Stable Remodeling of Tailless Nucleosomes by the Human SWI-SNF Complex
Abstract
Stable Remodeling of Tailless Nucleosomes by the Human SWI-SNF Complex † Jeffrey R. Guyon 1 , 2 , 3 , Geeta J. Narlikar 1 , 2 , Saïd Sif 1 , 2 , and Robert E. Kingston 1 , 2 , * Department of Molecular Biology, Massachusetts General Hospital, Boston, Massachusetts 02114 1 ; Department of Genetics, Harvard Medical School, Boston, Massachusetts 02115 2 ; and Graduate Program, Department of Chemistry and Biochemistry, University of Notre Dame, Notre Dame, Indiana 46556 3 ABSTRACT The histone N-terminal tails have been shown previously to be important for chromatin assembly, remodeling, and stability. We have tested the ability of human SWI-SNF (hSWI-SNF) to remodel nucleosomes whose tails have been cleaved through a limited trypsin digestion.

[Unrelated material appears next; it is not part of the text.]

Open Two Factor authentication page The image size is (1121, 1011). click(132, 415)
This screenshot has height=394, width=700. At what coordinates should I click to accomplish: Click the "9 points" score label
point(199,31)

We show that hSWI-SNF is able to remodel tailless mononucleosomes and nucleosomal arrays, although hSWI-SNF remodeling of tailless nucleosomes is less effective than remodeling of nucleosomes with tails. Analogous to previous observations with tailed nucleosomal templates, we show both (i) that hSWI-SNF-remodeled trypsinized mononucleosomes and arrays are stable for 30 min in the remodeled conformation after removal of ATP and (ii) that the remodeled tailless mononucleosome can be isolated on a nondenaturing acrylamide gel as a novel species. Thus, nucleosome remodeling by hSWI-SNF can occur via interactions with a tailless nucleosome core.